SOMETIMES, we have to go to the extremes of opinion to find a place to meet in the middle to go forward.
That was definitely the case last week when two things happened. The first was the Student Union at the University of Manchester banning clapping, whooping and cheering at events in favour of the silent British Sign Language for this emotion: a wave of both hands.
The idea of jazz hands replacing the far more active and noisy clapping etc was met initially, not just with disdain, but with active disgust by many. Students were accused of being “snowflakes” with over-sensitive feelings and of being unrealistic about the nature of human reaction.
However, a quick look further reveals a cogent argument. The students felt that traditional reactions could cause problems for those with autism, sensory issues or deafness.
So, even if you have none of these issues, there is a case for tempering sharp, loud sounds.
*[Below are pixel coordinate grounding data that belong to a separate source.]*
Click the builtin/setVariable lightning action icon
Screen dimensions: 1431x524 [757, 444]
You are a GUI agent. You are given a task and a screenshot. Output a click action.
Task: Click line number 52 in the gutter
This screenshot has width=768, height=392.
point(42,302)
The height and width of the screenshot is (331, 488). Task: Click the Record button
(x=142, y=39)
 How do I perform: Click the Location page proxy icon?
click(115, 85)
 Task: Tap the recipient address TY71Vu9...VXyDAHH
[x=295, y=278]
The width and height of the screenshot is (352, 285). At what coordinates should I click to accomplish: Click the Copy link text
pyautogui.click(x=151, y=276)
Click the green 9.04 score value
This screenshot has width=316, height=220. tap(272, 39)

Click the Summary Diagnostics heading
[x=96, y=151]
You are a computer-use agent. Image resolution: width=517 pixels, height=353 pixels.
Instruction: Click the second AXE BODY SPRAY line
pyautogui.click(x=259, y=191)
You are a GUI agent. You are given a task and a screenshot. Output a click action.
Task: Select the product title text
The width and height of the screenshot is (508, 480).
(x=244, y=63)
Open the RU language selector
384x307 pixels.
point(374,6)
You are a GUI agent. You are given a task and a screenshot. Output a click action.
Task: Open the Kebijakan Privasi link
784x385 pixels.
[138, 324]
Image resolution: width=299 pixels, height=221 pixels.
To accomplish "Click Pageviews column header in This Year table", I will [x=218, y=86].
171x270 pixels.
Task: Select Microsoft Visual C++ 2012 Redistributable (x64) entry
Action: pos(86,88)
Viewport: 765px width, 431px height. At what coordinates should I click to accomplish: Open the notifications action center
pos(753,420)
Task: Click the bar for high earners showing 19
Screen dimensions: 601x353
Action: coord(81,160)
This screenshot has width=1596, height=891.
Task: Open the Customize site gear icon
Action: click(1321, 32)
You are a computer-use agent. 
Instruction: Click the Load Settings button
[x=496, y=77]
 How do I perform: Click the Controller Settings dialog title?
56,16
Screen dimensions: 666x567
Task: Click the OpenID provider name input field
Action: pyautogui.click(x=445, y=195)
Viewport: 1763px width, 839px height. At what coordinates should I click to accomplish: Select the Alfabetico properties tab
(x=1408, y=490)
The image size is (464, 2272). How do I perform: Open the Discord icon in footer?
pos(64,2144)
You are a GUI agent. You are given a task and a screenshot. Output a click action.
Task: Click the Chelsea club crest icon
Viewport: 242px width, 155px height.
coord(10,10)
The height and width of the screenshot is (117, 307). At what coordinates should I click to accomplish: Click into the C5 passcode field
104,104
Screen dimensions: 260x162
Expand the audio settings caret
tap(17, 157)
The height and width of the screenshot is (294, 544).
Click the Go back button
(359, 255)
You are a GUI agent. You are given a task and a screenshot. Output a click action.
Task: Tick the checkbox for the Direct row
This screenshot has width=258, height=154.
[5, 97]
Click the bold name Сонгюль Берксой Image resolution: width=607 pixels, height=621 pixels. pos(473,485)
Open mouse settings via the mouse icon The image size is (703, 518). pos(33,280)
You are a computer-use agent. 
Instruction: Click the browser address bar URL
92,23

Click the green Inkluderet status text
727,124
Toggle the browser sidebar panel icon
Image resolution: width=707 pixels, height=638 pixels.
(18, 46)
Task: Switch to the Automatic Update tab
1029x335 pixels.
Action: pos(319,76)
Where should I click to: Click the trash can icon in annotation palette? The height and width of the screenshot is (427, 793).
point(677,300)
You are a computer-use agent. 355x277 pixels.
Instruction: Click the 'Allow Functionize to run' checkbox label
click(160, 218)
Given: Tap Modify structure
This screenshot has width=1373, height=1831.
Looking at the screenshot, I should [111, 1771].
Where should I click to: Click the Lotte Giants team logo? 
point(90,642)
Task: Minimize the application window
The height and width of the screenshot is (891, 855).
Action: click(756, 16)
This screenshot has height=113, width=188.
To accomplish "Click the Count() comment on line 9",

Autistic children and adults in particular can be very unnerved by noises like this; their needs should be taken into account.
Should we then ban clapping, whooping and hollering altogether? That is definitely debatable. But, it’s important that we are now having a debate on this and that this may then be taken into account by us all.
The same principle applies to the plan by Hampshire FA to ban parents from shouting from the touchline of football matches. Supporters cheering on their children will have to remain completely silent, forbidden from cheering or haranguing the referee as part of an FA initiative.
Now this one is a bit different because the whole situation involving parents on the touchline has, in some cases, gone completely overboard. There are often instances of parents not only swearing and shouting at the referee but also urging their offspring to “break his legs” or “kick him” to injure the opposition. How can this ever be acceptable?
Having completely silent matches, though, with parents shuffling about on the sidelines is equally unrealistic. Not only would there be a very strange atmosphere indeed but children do respond to support and encouragement – and some rely on it.
I suppose in both instances highlighted it’s really all about self-control and being sensible. We don’t need to shout and scream our appreciation of everything and do need to bear in mind what we’re saying out loud. The reasonable course definitely sounds best.